Since the beginning of the U.S. fracking revolution, oil producers have struggled with a vexing problem: after an initial burst, crude output from new shale wells falls much faster than from conventional wells.
However, those well decline rates have been slowing across the United States over the past few years, according to data analysis provided exclusively to Reuters.
The trend, if sustained, would help ameliorate the industry’s most glaring weakness and cement its importance for worldwide production in years to come. It also helps explain shale drillers' resilience throughout the oil market's two-year slump.
While shale oil production revolutionized the oil industry over the past decade, bringing abundance of global oil supplies, high costs and rapid production declines have been its Achilles heel. That is beginning to change thanks to technological innovation and producers' focusing less on maximizing output and more on improving efficiency and productivity.
According to data compiled and analyzed by oilfield analytics firm NavPort for Reuters, output from the average new well in the Permian Basin of West Texas, the top U.S. oilfield, declined 18% from peak production through the fourth month of its life in 2015. That is much slower than the 31% drop seen for the same time frame in 2012 and the 28% decline in 2013, when the oil price crash started.
The change was even more dramatic in North Dakota's Bakken shale, where four-month decline rates for new wells fell to 16% in 2015 from almost 31% in 2012.
A slower decline means producers need to drill fewer new wells to sustain output, said Mukul Sharma, professor of petroleum engineering at the University of Texas at Austin.
"You can have cash flow without having to expend a lot of capital."
The recent decline rates mark a dramatic improvement from first-year 90% declines in the early years of the shale boom that made some investors question the sector's long-run viability.
There are no 2016 figures yet, but oil executives expect the trend to continue this year and beyond.
Scott Sheffield, chief executive of Pioneer Natural Resources Co, a top Permian producer, credited improved fracking techniques for helping stabilize production, which shareholders rewarded by lifting Pioneer's shares up about 9% over the past year.
"We're exposing more of the reservoir and breaking it up so we don't get as sharp a decline," Sheffield told a recent energy conference.
Slower declines also reflect producers' more conservative approach to operating wells.
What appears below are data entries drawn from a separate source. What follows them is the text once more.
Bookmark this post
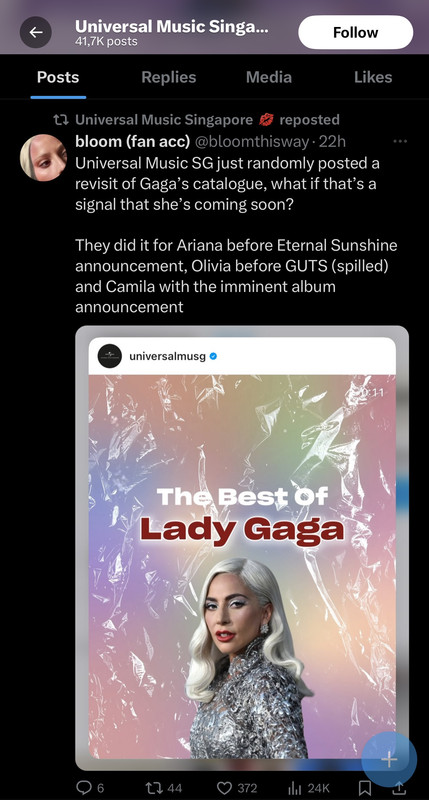This screenshot has width=429, height=800. (x=365, y=788)
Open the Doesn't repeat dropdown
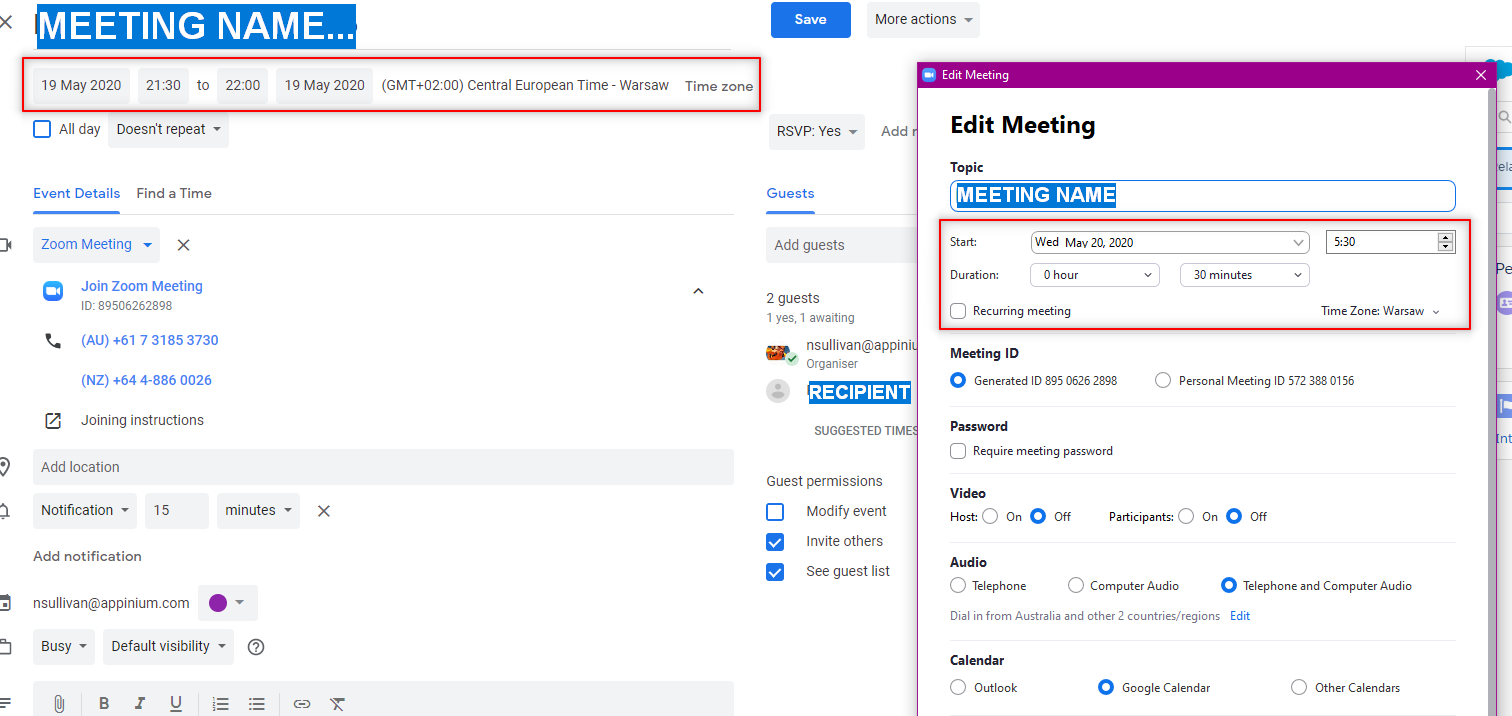 pyautogui.click(x=168, y=130)
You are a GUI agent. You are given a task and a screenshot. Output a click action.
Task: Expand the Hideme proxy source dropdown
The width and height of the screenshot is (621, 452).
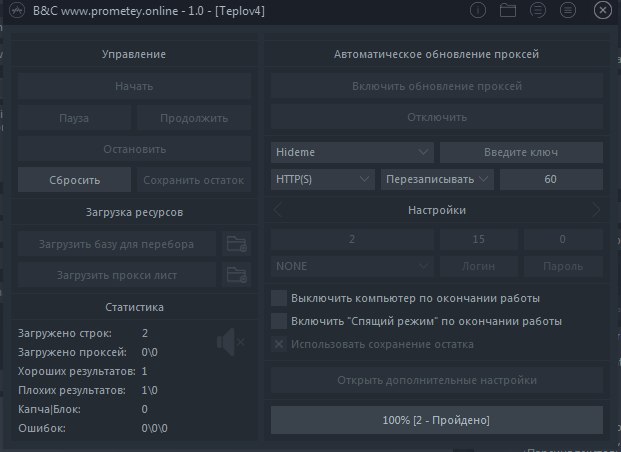tap(352, 152)
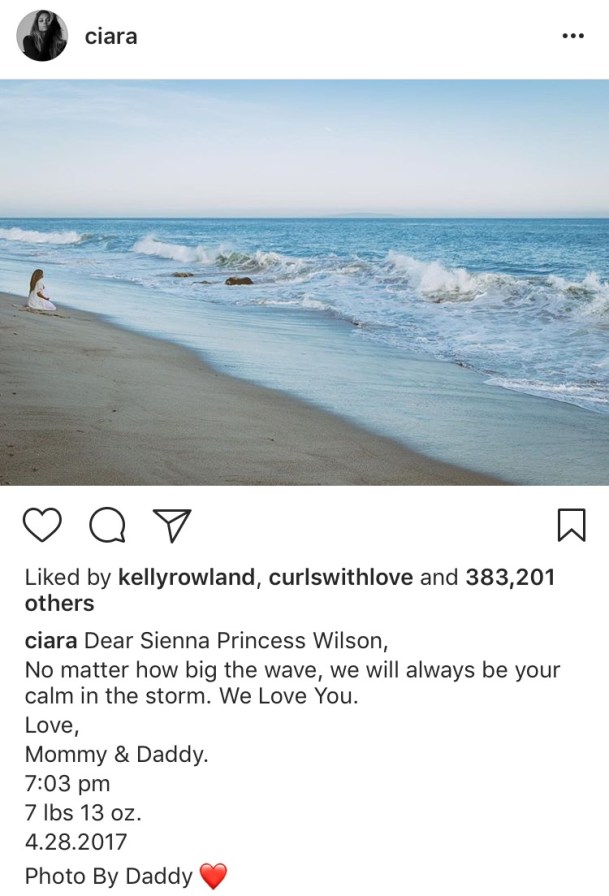Like the post with the heart icon
Screen dimensions: 609x896
pyautogui.click(x=42, y=525)
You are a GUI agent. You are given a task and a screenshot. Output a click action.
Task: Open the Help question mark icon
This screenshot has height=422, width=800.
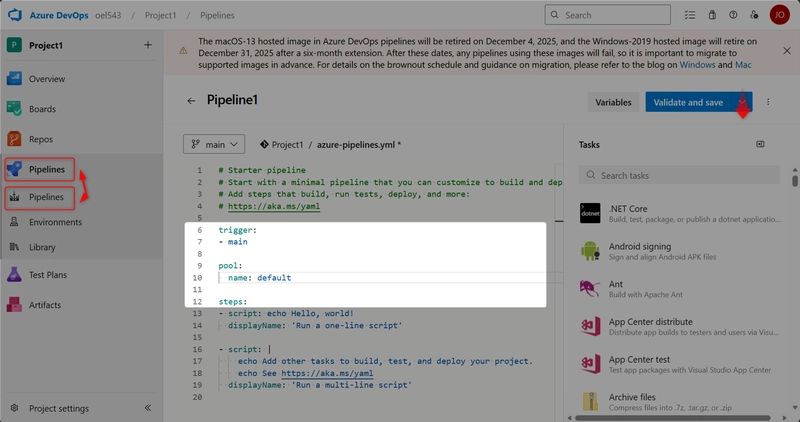[733, 16]
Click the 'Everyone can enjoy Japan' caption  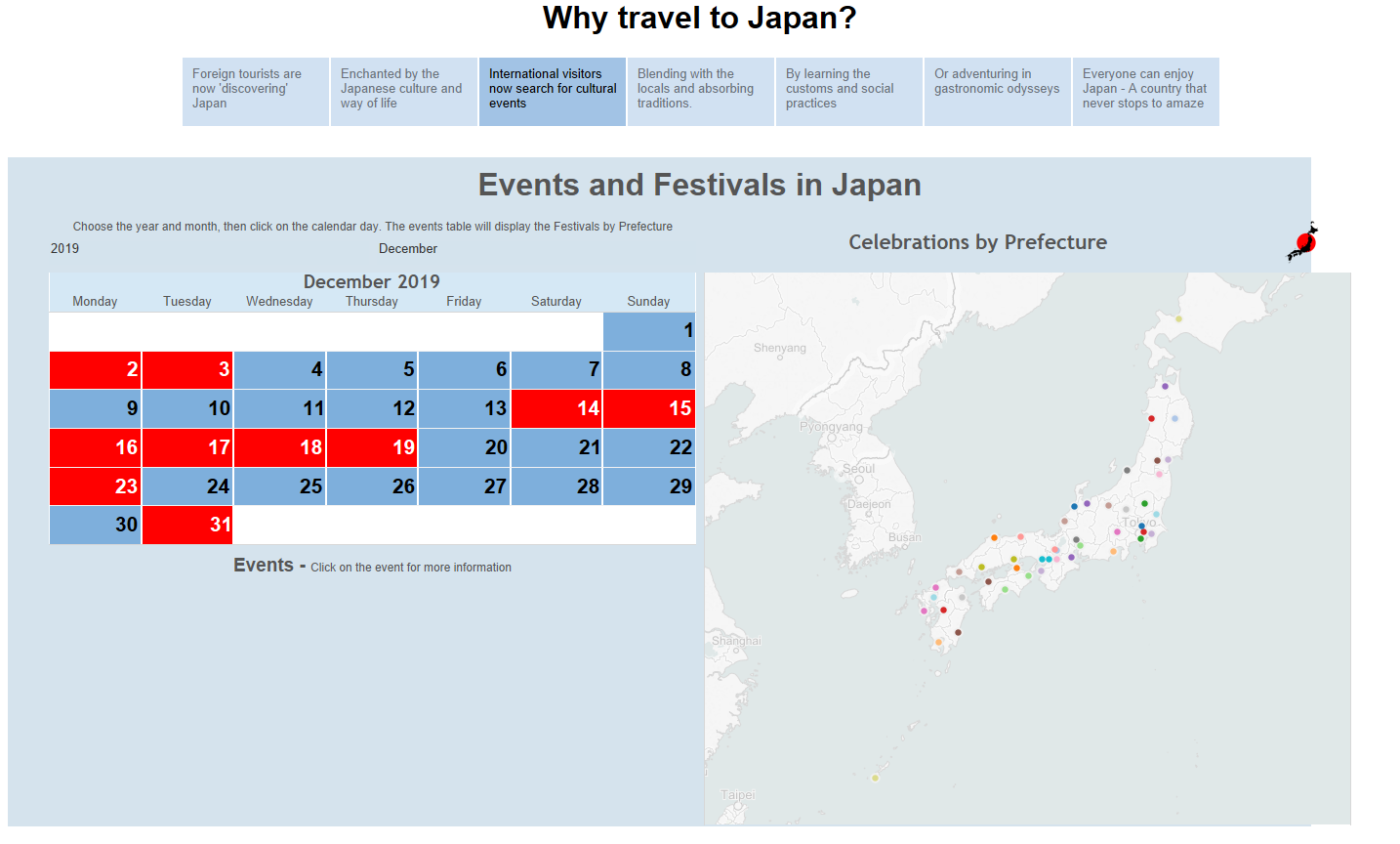pyautogui.click(x=1145, y=91)
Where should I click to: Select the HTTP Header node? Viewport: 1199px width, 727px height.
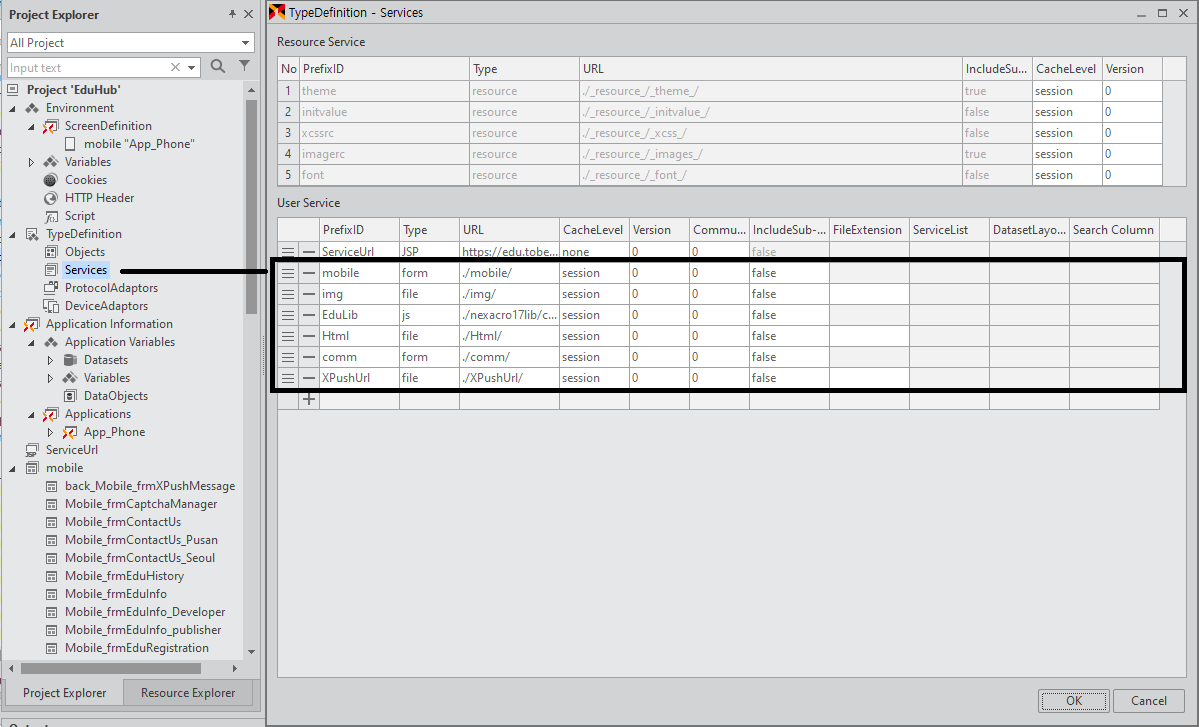coord(99,198)
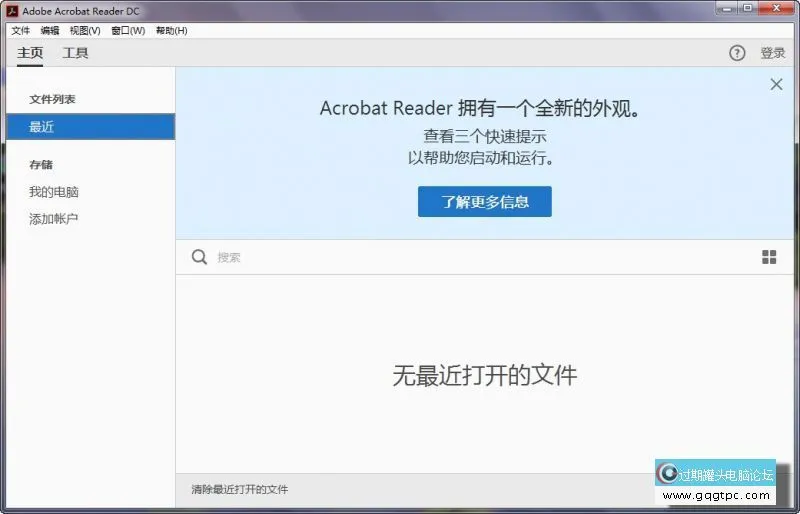Switch to grid thumbnail view icon
800x514 pixels.
pyautogui.click(x=769, y=257)
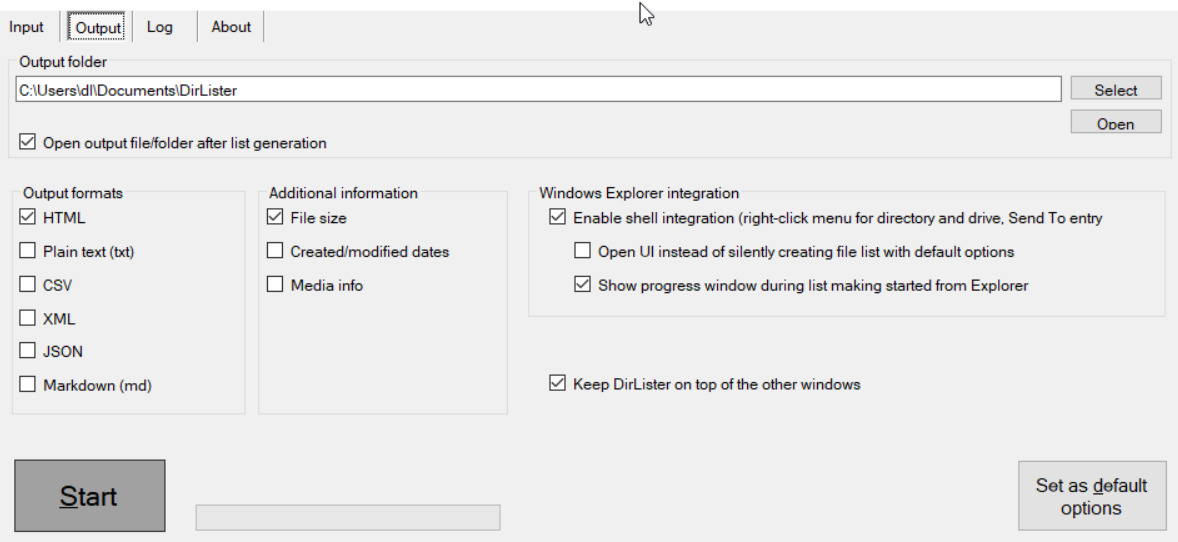Viewport: 1178px width, 542px height.
Task: Enable XML output format
Action: tap(27, 319)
In the early years of the hydraulic fracturing boom, high crude prices encouraged operators to boost initial production as much as possible.
To do this, they would let wells flow fast by keeping pressure low on the ground's surface. About seven years ago, however, some shale operators in Louisiana found this ultimately hurt production later on by causing rock fractures to shut.
Now, many operators maintain surface pressures higher, which limits initial flow rates and slows a well's decline rate.
"Conventional wisdom has shifted," said John Lee, a professor of petroleum engineering at Texas A&M University.
Sharma of the University of Texas said that while shale well decline rates remained far above a 10% first-year decline a conventional well might experience, they marked a radical improvement compared with early years of hydraulic fracturing.
Harold Hamm's Continental Resources Inc, for example, has told investors its new wells in Oklahoma's SCOOP region are now producing 40% more oil six months into their lives than as recently as last year.
Today's production techniques use larger volumes of sand and pressurized fluids to frack more spots along longer well bores, to extract more oil from the wells.
Pioneer fracks its wells every 15 feet today compared to every 60 feet in 2013. It costs extra $500,000 per well to do so, but its wells produce two-thirds more oil than just three years ago, boosting profitability, Pioneer said.
To be sure, not all producers are seeing slower decline rates and the newer, more stable shale wells make up only a fraction of all producing U.S. oil wells, so their impact on overall domestic output is for now limited.
The Eagle Ford shale in southern Texas has seen decline rates slightly increase, for example, according to NavPort data.